My Role to Provide Grand Provocation: James Cameron on ‘Dark Fate’
James Cameron revolutionised the sci-fi genre with the original Terminator and brought it crashing into the future with the stunning sequel Terminator 2: Judgment Day. After multiple sequels and reboots of the franchise without his involvement, Cameron is back to make his mark on the decades-spanning tale of machine rebellion and those who rise against it.
The Terminator movies hinge on the theory that one man – or woman – can change history, and James Cameron certainly has. Titanic changed what was possible with visual effects and Avatar created a whole new captivating world. But it really goes back to his work on The Terminator – the gritty, intelligent action pic that announced him as a stunning director – and Arnold Schwarzenegger as a movie star – back in 1984. At least before he somehow topped it with the spectacle and astonishing stunt-work and CGI of Terminator 2: Judgment Day in 1991.
The first movie presented the T-800 (Arnold) as a killing machine, the second had a reprogrammed AI robot – Schwarzenegger again – as its hero, trying to save Sarah Connor (Linda Hamilton) and her son John (Edward Furlong). Terminator: Dark Fate follows on from T2, creating an alternate timeline that obliterates every other film in the series apart from the original two.
Cameron wanted to, in his words, “get back to basics”. He sat with director Tim Miller and a room of writers and asked provocative questions to resurrect the series. He saw himself as someone helping to ignite new ways of thinking.
Terminator: Dark Fate refocuses the franchise back on the person who always made it unique: Sarah Connor (Linda Hamilton) – the innocent waitress who is dragged into potential Armageddon in the first film because she is the future mother of humanity’s saviour.
James had to call Hamilton before they started writing Dark Fate, to make sure she would agree to star. It took a bit of persuasion. “I don’t think I got her to say yes, I think I got her to not say no,” says Cameron, before crediting director Tim Miller with convincing her that it was worth reprising her iconic role.
When it came to Terminator: Dark Fate, when asked about his sources for inspiration he says, “It’s funny. I talked to a bunch of AI researchers about, ‘What will this type of intelligence be like? And what are your goals?’ And they said, ‘Basically, our goal is to create a person. Our goal is to create a machine that has personhood. That can think for itself, that has motivations and goals, that has a sense of identity.’ And I said, ‘Well, how are you going to keep it from turning into Skynet?’ And they said, ‘Oh, we’re not worried about that. We’ll just be very, very clear about our goals.’”
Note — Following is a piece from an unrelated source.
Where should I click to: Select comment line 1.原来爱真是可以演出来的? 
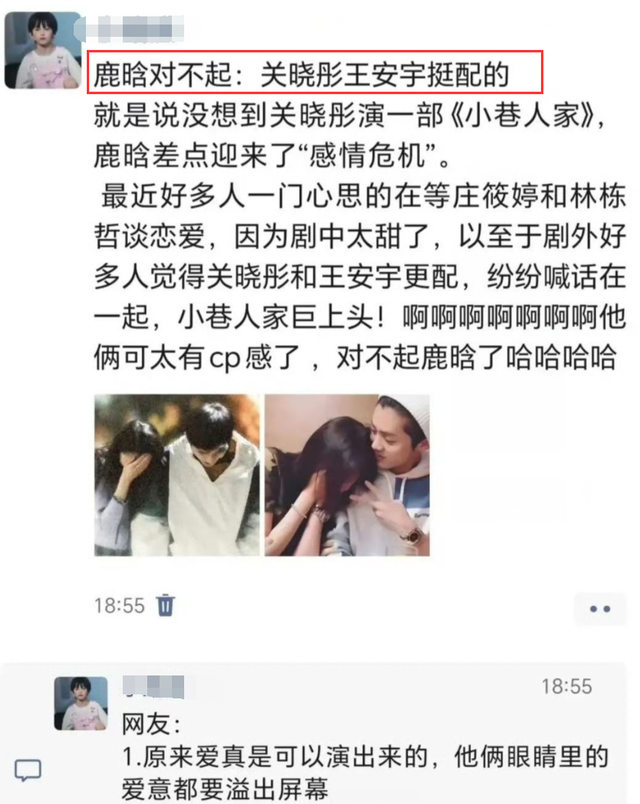pos(365,757)
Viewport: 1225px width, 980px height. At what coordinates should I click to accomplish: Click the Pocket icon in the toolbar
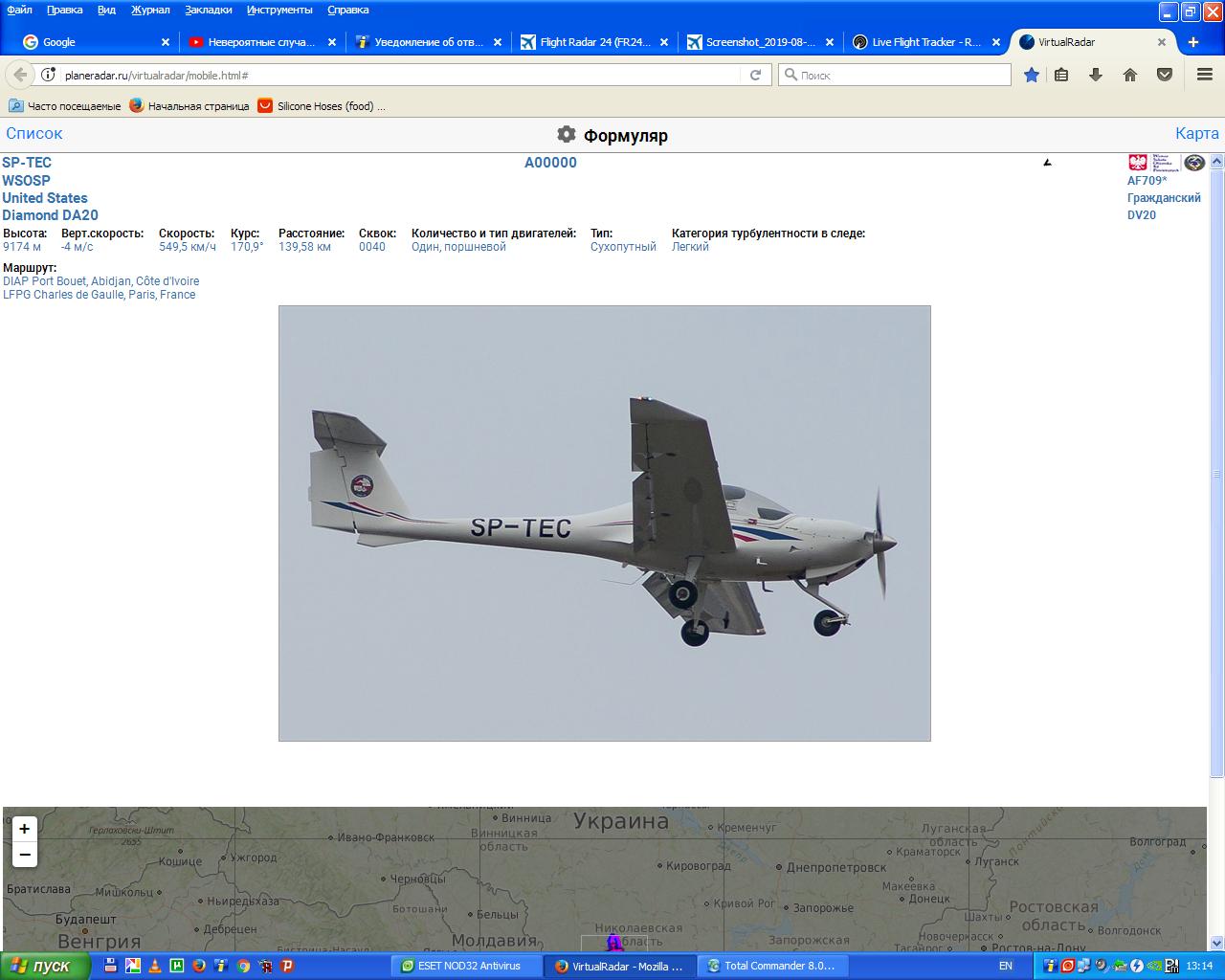1165,75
James continued, “I said, ‘So, it can’t really do whatever it wants. I think we call that slavery. How long do you think you’re going to be able to contain something smarter than you?’ They just laughed at me: ‘Oh, you’re the Terminator guy. Yeah, we expect that sort of thing from you!’ But they’re not going to be laughing someday…”
Terminator: Dark Fate releases on 1 November in 6 languages: English, Hindi, Tamil, Telugu, Kannada and Malayalam.